Now he has real power—and the town starts to crack. After an earthquake, Oak Street residents complain about discolored water, drifting grit, and a pattern of rare illness. Gil follows Rayborn Energy’s injection-well invoices, but a visible code violation becomes the pivot: a wide public staircase built without a center handrail—proof that “life safety” can be ignored in plain sight.
The deeper discovery is worse: a yellowed material requisition for Oak Street’s foundations—1,638 cubic yards of “reclaimed” fill sand—sourced from a downwind reclamation site near an old proving ground. Lab work flags hot particulates not just in the water, but in basement cracks and beneath slabs. The betrayal isn’t administrative. It’s structural: the poison is in what the town is built on.
As Gil maps the baseline wind path along the mountain range—where dust rides like a river—his private math turns universal.
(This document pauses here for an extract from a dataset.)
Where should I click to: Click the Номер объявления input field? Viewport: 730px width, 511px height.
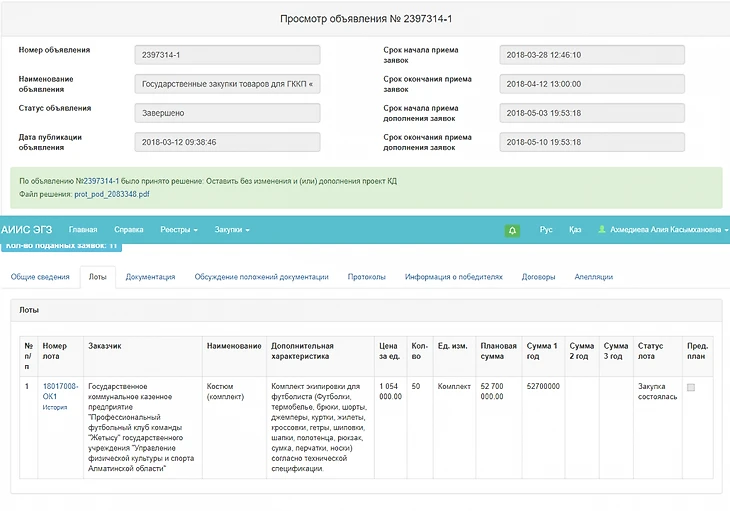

The number 43 stops being a turnout anomaly and becomes a threshold: the one case, one vote, one missing body that makes a “cluster” impossible to bury. In the final shot, the camera descends through floorboards to ordinary sand as a Geiger counter begins to click.
The pattern was never real. The foundation was.
Tone: The Holdovers meets Dark Waters with the heart of King of Hearts—an intimate, slow-burn forensic thriller about institutional failure, visible vs. invisible safety, and the arithmetic of grief.